■ ASSIGNMENT ■
Using the material below, print the line that contains "Brasil (52, 123)", the line that contains "[instagram Polybius] (18, 8)", and every line in between, exactly and nothing else.

======

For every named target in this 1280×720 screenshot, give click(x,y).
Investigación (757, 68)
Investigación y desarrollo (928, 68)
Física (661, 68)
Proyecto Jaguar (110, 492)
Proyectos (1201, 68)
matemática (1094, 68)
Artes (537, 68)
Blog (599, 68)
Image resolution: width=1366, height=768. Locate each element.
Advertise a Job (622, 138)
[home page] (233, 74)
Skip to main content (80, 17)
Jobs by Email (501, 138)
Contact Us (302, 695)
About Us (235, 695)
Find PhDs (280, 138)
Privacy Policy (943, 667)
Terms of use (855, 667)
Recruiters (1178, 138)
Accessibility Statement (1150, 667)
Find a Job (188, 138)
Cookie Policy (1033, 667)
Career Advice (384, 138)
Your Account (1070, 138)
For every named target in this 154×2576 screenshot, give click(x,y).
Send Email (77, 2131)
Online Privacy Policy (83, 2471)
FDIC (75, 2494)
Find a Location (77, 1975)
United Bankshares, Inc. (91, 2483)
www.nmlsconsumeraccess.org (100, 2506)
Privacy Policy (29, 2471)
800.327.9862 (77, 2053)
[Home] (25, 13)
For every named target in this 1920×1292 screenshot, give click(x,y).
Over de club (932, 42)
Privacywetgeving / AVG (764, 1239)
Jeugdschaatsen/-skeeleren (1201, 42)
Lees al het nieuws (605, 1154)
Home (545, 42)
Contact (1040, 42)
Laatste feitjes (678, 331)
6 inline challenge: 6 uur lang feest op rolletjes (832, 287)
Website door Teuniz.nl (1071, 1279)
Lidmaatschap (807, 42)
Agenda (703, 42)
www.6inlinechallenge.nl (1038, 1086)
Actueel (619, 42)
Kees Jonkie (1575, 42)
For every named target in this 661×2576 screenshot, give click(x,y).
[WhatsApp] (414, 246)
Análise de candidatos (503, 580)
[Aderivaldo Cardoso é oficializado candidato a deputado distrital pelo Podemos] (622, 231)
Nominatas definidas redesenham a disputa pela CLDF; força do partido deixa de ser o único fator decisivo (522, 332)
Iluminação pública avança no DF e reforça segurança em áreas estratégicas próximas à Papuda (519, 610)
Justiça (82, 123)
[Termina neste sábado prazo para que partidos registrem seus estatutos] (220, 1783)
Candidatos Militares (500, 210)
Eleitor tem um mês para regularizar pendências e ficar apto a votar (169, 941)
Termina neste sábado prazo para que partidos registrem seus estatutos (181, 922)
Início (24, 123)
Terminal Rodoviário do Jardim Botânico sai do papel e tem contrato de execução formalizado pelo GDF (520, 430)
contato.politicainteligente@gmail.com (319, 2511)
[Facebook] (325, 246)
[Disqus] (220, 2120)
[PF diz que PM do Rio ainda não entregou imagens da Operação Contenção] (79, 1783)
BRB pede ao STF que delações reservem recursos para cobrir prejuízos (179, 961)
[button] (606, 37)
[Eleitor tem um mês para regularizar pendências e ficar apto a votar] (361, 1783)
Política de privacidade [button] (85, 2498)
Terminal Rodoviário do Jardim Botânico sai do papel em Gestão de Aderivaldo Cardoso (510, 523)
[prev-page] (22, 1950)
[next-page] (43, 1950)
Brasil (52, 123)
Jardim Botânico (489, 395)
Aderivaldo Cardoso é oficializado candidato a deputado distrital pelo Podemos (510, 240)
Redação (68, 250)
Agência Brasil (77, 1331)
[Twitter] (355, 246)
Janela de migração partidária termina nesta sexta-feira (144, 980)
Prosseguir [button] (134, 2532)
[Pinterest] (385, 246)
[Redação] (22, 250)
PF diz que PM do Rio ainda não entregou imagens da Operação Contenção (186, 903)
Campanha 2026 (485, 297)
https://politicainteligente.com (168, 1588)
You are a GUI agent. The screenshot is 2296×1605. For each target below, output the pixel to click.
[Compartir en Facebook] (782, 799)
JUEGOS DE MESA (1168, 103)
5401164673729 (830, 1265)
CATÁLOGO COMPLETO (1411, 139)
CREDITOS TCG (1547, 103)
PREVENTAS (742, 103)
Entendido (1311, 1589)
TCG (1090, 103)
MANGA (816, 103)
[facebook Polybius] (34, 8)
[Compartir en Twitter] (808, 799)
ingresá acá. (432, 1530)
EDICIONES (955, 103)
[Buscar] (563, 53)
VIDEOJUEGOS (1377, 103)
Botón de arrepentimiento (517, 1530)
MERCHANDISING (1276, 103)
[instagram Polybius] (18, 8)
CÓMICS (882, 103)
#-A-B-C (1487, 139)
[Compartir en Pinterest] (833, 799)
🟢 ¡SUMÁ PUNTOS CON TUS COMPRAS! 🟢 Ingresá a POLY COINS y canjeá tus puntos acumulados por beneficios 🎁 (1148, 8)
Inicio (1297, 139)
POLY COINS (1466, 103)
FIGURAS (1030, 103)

======

■ SOLUTION FOR THIS TASK ■
Brasil (52, 123)
Jardim Botânico (489, 395)
Aderivaldo Cardoso é oficializado candidato a deputado distrital pelo Podemos (510, 240)
Redação (68, 250)
Agência Brasil (77, 1331)
[Twitter] (355, 246)
Janela de migração partidária termina nesta sexta-feira (144, 980)
Prosseguir [button] (134, 2532)
[Pinterest] (385, 246)
[Redação] (22, 250)
PF diz que PM do Rio ainda não entregou imagens da Operação Contenção (186, 903)
Campanha 2026 (485, 297)
https://politicainteligente.com (168, 1588)
You are a GUI agent. The screenshot is 2296×1605. For each target below, output the pixel to click.
[Compartir en Facebook] (782, 799)
JUEGOS DE MESA (1168, 103)
5401164673729 (830, 1265)
CATÁLOGO COMPLETO (1411, 139)
CREDITOS TCG (1547, 103)
PREVENTAS (742, 103)
Entendido (1311, 1589)
TCG (1090, 103)
MANGA (816, 103)
[facebook Polybius] (34, 8)
[Compartir en Twitter] (808, 799)
ingresá acá. (432, 1530)
EDICIONES (955, 103)
[Buscar] (563, 53)
VIDEOJUEGOS (1377, 103)
Botón de arrepentimiento (517, 1530)
MERCHANDISING (1276, 103)
[instagram Polybius] (18, 8)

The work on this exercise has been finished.